Exercise aim:
Reproduce every one of the following entries verbatim, preserving each line as it stands.

Task input:
::::::

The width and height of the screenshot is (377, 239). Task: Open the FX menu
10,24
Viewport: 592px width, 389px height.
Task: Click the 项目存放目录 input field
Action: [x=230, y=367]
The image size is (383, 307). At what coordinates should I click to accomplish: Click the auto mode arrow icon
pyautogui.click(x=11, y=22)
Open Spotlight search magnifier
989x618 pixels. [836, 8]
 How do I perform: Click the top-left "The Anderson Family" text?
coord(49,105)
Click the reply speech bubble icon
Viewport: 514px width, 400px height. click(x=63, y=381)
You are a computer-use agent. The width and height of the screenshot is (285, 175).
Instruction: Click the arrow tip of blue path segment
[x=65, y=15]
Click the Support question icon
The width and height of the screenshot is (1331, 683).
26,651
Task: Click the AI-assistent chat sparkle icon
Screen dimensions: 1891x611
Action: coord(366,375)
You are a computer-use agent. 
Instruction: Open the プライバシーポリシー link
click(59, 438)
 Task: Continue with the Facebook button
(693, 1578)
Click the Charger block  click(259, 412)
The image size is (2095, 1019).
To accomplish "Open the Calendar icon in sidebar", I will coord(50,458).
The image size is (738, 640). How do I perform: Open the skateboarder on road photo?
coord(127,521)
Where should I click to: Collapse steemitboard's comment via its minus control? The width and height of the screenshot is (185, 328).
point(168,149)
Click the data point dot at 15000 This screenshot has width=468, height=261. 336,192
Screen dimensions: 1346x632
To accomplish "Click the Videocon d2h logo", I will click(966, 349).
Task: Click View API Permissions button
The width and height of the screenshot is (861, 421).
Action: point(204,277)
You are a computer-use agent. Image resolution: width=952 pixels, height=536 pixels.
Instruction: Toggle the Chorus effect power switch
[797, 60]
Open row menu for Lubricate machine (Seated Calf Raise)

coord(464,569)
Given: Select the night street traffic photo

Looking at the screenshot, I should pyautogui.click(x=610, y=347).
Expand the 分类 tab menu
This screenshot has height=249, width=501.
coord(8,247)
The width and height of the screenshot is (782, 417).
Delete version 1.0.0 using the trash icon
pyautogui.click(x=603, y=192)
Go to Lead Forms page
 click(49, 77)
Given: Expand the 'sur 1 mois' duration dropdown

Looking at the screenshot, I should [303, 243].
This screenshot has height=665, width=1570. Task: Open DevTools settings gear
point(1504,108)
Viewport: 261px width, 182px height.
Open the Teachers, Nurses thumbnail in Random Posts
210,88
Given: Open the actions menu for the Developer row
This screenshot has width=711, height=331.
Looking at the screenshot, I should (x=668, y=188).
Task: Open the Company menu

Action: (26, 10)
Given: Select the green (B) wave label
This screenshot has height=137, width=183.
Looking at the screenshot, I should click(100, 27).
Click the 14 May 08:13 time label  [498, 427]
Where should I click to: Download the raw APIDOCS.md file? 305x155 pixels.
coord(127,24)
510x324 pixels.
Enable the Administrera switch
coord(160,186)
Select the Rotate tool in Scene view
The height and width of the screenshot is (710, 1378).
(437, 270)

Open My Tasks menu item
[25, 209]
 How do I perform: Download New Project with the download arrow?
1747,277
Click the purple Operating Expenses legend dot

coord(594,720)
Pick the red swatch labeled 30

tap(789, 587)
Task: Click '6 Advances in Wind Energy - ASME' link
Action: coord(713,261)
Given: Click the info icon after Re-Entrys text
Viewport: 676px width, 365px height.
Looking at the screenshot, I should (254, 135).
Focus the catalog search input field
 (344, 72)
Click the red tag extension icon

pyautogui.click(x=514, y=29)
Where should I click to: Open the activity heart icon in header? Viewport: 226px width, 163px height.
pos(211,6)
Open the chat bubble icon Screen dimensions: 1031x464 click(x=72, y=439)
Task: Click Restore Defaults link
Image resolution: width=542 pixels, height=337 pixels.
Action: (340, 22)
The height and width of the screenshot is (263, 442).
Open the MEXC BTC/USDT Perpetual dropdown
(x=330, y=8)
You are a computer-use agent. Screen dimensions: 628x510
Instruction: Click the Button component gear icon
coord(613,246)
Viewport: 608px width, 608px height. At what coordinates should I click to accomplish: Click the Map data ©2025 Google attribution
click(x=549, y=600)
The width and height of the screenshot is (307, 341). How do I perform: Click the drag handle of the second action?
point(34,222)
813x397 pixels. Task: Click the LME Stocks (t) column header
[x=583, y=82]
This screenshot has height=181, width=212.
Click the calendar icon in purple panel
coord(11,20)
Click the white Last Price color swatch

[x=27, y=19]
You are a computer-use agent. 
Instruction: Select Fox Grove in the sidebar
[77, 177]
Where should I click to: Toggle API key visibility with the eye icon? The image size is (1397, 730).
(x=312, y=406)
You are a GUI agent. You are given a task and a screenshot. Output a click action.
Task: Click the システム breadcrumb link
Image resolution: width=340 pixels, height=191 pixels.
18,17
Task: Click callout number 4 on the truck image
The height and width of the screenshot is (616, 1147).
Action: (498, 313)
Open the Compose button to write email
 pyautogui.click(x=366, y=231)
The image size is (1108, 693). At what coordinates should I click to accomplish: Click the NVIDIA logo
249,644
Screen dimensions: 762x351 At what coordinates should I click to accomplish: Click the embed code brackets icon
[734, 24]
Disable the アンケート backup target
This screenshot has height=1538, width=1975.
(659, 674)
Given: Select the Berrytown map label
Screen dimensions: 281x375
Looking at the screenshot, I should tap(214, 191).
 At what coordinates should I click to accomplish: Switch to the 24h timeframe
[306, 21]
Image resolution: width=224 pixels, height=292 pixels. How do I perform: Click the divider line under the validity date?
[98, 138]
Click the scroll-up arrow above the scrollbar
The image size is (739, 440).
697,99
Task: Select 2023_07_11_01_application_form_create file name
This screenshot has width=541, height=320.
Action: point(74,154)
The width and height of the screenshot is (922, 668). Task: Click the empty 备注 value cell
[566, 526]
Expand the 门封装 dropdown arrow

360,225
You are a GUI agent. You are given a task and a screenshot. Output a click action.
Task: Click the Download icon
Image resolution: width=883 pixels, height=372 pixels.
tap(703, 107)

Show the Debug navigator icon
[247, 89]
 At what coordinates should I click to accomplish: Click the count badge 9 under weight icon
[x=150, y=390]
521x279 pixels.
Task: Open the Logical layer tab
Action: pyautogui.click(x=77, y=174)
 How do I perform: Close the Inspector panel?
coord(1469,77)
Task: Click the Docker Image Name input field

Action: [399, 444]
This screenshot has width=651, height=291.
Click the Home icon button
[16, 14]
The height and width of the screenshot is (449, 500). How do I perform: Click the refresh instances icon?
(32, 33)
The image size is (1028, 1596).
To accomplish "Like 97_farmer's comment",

::::::

Answer to the task:
The width and height of the screenshot is (377, 239). Task: Open the FX menu
10,24
Viewport: 592px width, 389px height.
Task: Click the 项目存放目录 input field
Action: [x=230, y=367]
The image size is (383, 307). At what coordinates should I click to accomplish: Click the auto mode arrow icon
pyautogui.click(x=11, y=22)
Open Spotlight search magnifier
989x618 pixels. [836, 8]
 How do I perform: Click the top-left "The Anderson Family" text?
coord(49,105)
Click the reply speech bubble icon
Viewport: 514px width, 400px height. click(x=63, y=381)
You are a computer-use agent. The width and height of the screenshot is (285, 175).
Instruction: Click the arrow tip of blue path segment
[x=65, y=15]
Click the Support question icon
The width and height of the screenshot is (1331, 683).
26,651
Task: Click the AI-assistent chat sparkle icon
Screen dimensions: 1891x611
Action: coord(366,375)
You are a computer-use agent. 
Instruction: Open the プライバシーポリシー link
click(59, 438)
 Task: Continue with the Facebook button
(693, 1578)
Click the Charger block  click(259, 412)
The image size is (2095, 1019).
To accomplish "Open the Calendar icon in sidebar", I will coord(50,458).
The image size is (738, 640). How do I perform: Open the skateboarder on road photo?
coord(127,521)
Where should I click to: Collapse steemitboard's comment via its minus control? The width and height of the screenshot is (185, 328).
point(168,149)
Click the data point dot at 15000 This screenshot has width=468, height=261. 336,192
Screen dimensions: 1346x632
To accomplish "Click the Videocon d2h logo", I will click(966, 349).
Task: Click View API Permissions button
The width and height of the screenshot is (861, 421).
Action: point(204,277)
You are a computer-use agent. Image resolution: width=952 pixels, height=536 pixels.
Instruction: Toggle the Chorus effect power switch
[797, 60]
Open row menu for Lubricate machine (Seated Calf Raise)

coord(464,569)
Given: Select the night street traffic photo

Looking at the screenshot, I should pyautogui.click(x=610, y=347).
Expand the 分类 tab menu
This screenshot has height=249, width=501.
coord(8,247)
The width and height of the screenshot is (782, 417).
Delete version 1.0.0 using the trash icon
pyautogui.click(x=603, y=192)
Go to Lead Forms page
 click(49, 77)
Given: Expand the 'sur 1 mois' duration dropdown

Looking at the screenshot, I should [303, 243].
This screenshot has height=665, width=1570. Task: Open DevTools settings gear
point(1504,108)
Viewport: 261px width, 182px height.
Open the Teachers, Nurses thumbnail in Random Posts
210,88
Given: Open the actions menu for the Developer row
This screenshot has width=711, height=331.
Looking at the screenshot, I should (x=668, y=188).
Task: Open the Company menu

Action: (26, 10)
Given: Select the green (B) wave label
This screenshot has height=137, width=183.
Looking at the screenshot, I should click(100, 27).
Click the 14 May 08:13 time label  [498, 427]
Where should I click to: Download the raw APIDOCS.md file? 305x155 pixels.
coord(127,24)
510x324 pixels.
Enable the Administrera switch
coord(160,186)
Select the Rotate tool in Scene view
The height and width of the screenshot is (710, 1378).
(437, 270)

Open My Tasks menu item
[25, 209]
 How do I perform: Download New Project with the download arrow?
1747,277
Click the purple Operating Expenses legend dot

coord(594,720)
Pick the red swatch labeled 30

tap(789, 587)
Task: Click '6 Advances in Wind Energy - ASME' link
Action: coord(713,261)
Given: Click the info icon after Re-Entrys text
Viewport: 676px width, 365px height.
Looking at the screenshot, I should (254, 135).
Focus the catalog search input field
 (344, 72)
Click the red tag extension icon

pyautogui.click(x=514, y=29)
Where should I click to: Open the activity heart icon in header? Viewport: 226px width, 163px height.
pos(211,6)
Open the chat bubble icon Screen dimensions: 1031x464 click(x=72, y=439)
Task: Click Restore Defaults link
Image resolution: width=542 pixels, height=337 pixels.
Action: (340, 22)
The height and width of the screenshot is (263, 442).
Open the MEXC BTC/USDT Perpetual dropdown
(x=330, y=8)
You are a computer-use agent. Screen dimensions: 628x510
Instruction: Click the Button component gear icon
coord(613,246)
Viewport: 608px width, 608px height. At what coordinates should I click to accomplish: Click the Map data ©2025 Google attribution
click(x=549, y=600)
The width and height of the screenshot is (307, 341). How do I perform: Click the drag handle of the second action?
point(34,222)
813x397 pixels. Task: Click the LME Stocks (t) column header
[x=583, y=82]
This screenshot has height=181, width=212.
Click the calendar icon in purple panel
coord(11,20)
Click the white Last Price color swatch

[x=27, y=19]
You are a computer-use agent. 
Instruction: Select Fox Grove in the sidebar
[77, 177]
Where should I click to: Toggle API key visibility with the eye icon? The image size is (1397, 730).
(x=312, y=406)
You are a GUI agent. You are given a task and a screenshot. Output a click action.
Task: Click the システム breadcrumb link
Image resolution: width=340 pixels, height=191 pixels.
18,17
Task: Click callout number 4 on the truck image
The height and width of the screenshot is (616, 1147).
Action: (498, 313)
Open the Compose button to write email
 pyautogui.click(x=366, y=231)
The image size is (1108, 693). At what coordinates should I click to accomplish: Click the NVIDIA logo
249,644
Screen dimensions: 762x351 At what coordinates should I click to accomplish: Click the embed code brackets icon
[734, 24]
Disable the アンケート backup target
This screenshot has height=1538, width=1975.
(659, 674)
Given: Select the Berrytown map label
Screen dimensions: 281x375
Looking at the screenshot, I should tap(214, 191).
 At what coordinates should I click to accomplish: Switch to the 24h timeframe
[306, 21]
Image resolution: width=224 pixels, height=292 pixels. How do I perform: Click the divider line under the validity date?
[98, 138]
Click the scroll-up arrow above the scrollbar
The image size is (739, 440).
697,99
Task: Select 2023_07_11_01_application_form_create file name
This screenshot has width=541, height=320.
Action: point(74,154)
The width and height of the screenshot is (922, 668). Task: Click the empty 备注 value cell
[566, 526]
Expand the 门封装 dropdown arrow

360,225
You are a GUI agent. You are given a task and a screenshot. Output a click action.
Task: Click the Download icon
Image resolution: width=883 pixels, height=372 pixels.
tap(703, 107)

Show the Debug navigator icon
[247, 89]
 At what coordinates should I click to accomplish: Click the count badge 9 under weight icon
[x=150, y=390]
521x279 pixels.
Task: Open the Logical layer tab
Action: pyautogui.click(x=77, y=174)
 How do I perform: Close the Inspector panel?
coord(1469,77)
Task: Click the Docker Image Name input field

Action: [399, 444]
This screenshot has width=651, height=291.
Click the Home icon button
[16, 14]
The height and width of the screenshot is (449, 500). How do I perform: Click the refresh instances icon?
(32, 33)
The image size is (1028, 1596).
To accomplish "Like 97_farmer's comment",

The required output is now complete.